▸ **Selected extract**
Uh, you may want to rethink those sizes. The 235/35/19 is already 2% larger than the stock 325i size, so you'd probably want to just avoid the 245/35/19 rears. Those are 3.1% off.

Go with 235/35/19 all around, on 19x8.5's. Ditch the 19x9.5's.


----------



## Mystikal (Dec 20, 2001)

Ack said:


> *It should've been the 245's in back. I must have selected the wrong tire size. I don't think 255's even fit on our cars. *


255's will fit, but you'd just have an understeering pig. 

The 245/35/18 size is almost perfect, just 0.1% off the stock rears. Order that.


----------



## nate (Dec 24, 2001)

tgravo2:

You are going to drive on 19s in LOUISIANA   I sure as hell would never want them in New Orleans with its ~51,000 potholes...

You are just asking for bent rims and horrible ride :yikes:


----------



## tgravo2 (Dec 7, 2002)

Mystikal said:


> *Uh, you may want to rethink those sizes. The 235/35/19 is already 2% larger than the stock 325i size, so you'd probably want to just avoid the 245/35/19 rears. Those are 3.1% off.
> 
> Go with 235/35/19 all around, on 19x8.5's. Ditch the 19x9.5's. *


ok cool, I did not know that. thanks. I don't know if I'm ordering them yet, just shopping around


----------



## tgravo2 (Dec 7, 2002)

nate328Ci said:


> *tgravo2:
> 
> You are going to drive on 19s in LOUISIANA   I sure as hell would never want them in New Orleans with its ~51,000 potholes...
> 
> You are just asking for bent rims and horrible ride :yikes: *


I live outside of N.O., and everytime we go to the city I make someone else drive, I don't trust leaving my car out there


----------



## bonrob (May 3, 2002)

*any pics of the short shifter installed?*

xx


----------



## 3LOU5 (Jun 14, 2002)

*Re: any pics of the short shifter installed?*



bonrob said:


> *xx *


----------



## Ack (Mar 16, 2002)

I'll post some pics tomorrow. I didn't have a chance to take any this weekend.


----------



## nate (Dec 24, 2001)

▸ **Written task 1**
According to the forum thread on tire sizes, how much larger than the stock 325i size is the 235/35/19?
The forum thread and the records below it are separate material.

▸ **Information shown**
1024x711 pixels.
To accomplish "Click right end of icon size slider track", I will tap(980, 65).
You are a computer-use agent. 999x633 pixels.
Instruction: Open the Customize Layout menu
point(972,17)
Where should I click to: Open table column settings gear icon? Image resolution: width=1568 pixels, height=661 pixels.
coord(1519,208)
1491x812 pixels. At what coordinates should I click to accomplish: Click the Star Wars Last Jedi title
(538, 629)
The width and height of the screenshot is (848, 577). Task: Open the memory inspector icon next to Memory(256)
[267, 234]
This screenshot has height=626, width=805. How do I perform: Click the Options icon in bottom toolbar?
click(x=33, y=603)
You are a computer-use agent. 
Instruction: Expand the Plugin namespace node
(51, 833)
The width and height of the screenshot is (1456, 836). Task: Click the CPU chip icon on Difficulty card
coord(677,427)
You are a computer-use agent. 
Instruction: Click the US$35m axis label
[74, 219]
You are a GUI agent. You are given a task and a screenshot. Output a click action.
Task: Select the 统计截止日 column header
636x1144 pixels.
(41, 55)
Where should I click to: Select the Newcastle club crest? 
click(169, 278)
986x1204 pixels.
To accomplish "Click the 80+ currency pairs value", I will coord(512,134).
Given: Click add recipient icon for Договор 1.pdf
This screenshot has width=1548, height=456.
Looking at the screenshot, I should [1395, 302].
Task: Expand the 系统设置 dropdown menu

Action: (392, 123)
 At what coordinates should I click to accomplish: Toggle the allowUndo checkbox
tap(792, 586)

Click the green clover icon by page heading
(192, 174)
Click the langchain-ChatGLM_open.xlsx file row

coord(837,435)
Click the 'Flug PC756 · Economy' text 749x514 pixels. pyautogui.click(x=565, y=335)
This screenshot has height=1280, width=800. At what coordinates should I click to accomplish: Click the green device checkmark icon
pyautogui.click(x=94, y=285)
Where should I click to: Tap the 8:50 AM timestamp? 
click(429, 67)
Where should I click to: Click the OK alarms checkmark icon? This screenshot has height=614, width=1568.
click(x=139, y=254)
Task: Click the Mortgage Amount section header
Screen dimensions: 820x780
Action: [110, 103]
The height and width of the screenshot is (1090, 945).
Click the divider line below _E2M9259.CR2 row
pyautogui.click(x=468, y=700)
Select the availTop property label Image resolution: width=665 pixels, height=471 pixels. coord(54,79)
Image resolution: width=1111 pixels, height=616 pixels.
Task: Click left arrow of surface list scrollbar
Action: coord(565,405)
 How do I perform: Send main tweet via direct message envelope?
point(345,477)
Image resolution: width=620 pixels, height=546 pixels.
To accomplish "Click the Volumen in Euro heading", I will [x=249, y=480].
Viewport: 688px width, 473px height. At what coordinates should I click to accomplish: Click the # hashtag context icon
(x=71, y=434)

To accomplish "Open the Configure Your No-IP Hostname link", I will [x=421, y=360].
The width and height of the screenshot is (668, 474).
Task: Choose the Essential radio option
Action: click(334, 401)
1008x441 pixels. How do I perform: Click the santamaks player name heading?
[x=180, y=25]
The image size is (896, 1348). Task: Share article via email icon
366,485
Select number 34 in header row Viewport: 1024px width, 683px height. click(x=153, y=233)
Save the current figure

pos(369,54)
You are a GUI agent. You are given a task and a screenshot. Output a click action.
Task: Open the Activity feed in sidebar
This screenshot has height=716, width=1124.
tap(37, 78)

▸ **Written task 2**
In the records, take the lines starting with the line with "Click the langchain-ChatGLM_open.xlsx" and going on through the line with "pos(369,54)". Rewrite them with "icon" replaced by "symbol" and everything else unchanged.

▸ **Final answer 1**
It is 2% larger.

▸ **Final answer 2**
Click the langchain-ChatGLM_open.xlsx file row

coord(837,435)
Click the 'Flug PC756 · Economy' text 749x514 pixels. pyautogui.click(x=565, y=335)
This screenshot has height=1280, width=800. At what coordinates should I click to accomplish: Click the green device checkmark symbol
pyautogui.click(x=94, y=285)
Where should I click to: Tap the 8:50 AM timestamp? 
click(429, 67)
Where should I click to: Click the OK alarms checkmark symbol? This screenshot has height=614, width=1568.
click(x=139, y=254)
Task: Click the Mortgage Amount section header
Screen dimensions: 820x780
Action: [110, 103]
The height and width of the screenshot is (1090, 945).
Click the divider line below _E2M9259.CR2 row
pyautogui.click(x=468, y=700)
Select the availTop property label Image resolution: width=665 pixels, height=471 pixels. coord(54,79)
Image resolution: width=1111 pixels, height=616 pixels.
Task: Click left arrow of surface list scrollbar
Action: coord(565,405)
 How do I perform: Send main tweet via direct message envelope?
point(345,477)
Image resolution: width=620 pixels, height=546 pixels.
To accomplish "Click the Volumen in Euro heading", I will [x=249, y=480].
Viewport: 688px width, 473px height. At what coordinates should I click to accomplish: Click the # hashtag context symbol
(x=71, y=434)

To accomplish "Open the Configure Your No-IP Hostname link", I will [x=421, y=360].
The width and height of the screenshot is (668, 474).
Task: Choose the Essential radio option
Action: click(334, 401)
1008x441 pixels. How do I perform: Click the santamaks player name heading?
[x=180, y=25]
The image size is (896, 1348). Task: Share article via email symbol
366,485
Select number 34 in header row Viewport: 1024px width, 683px height. click(x=153, y=233)
Save the current figure

pos(369,54)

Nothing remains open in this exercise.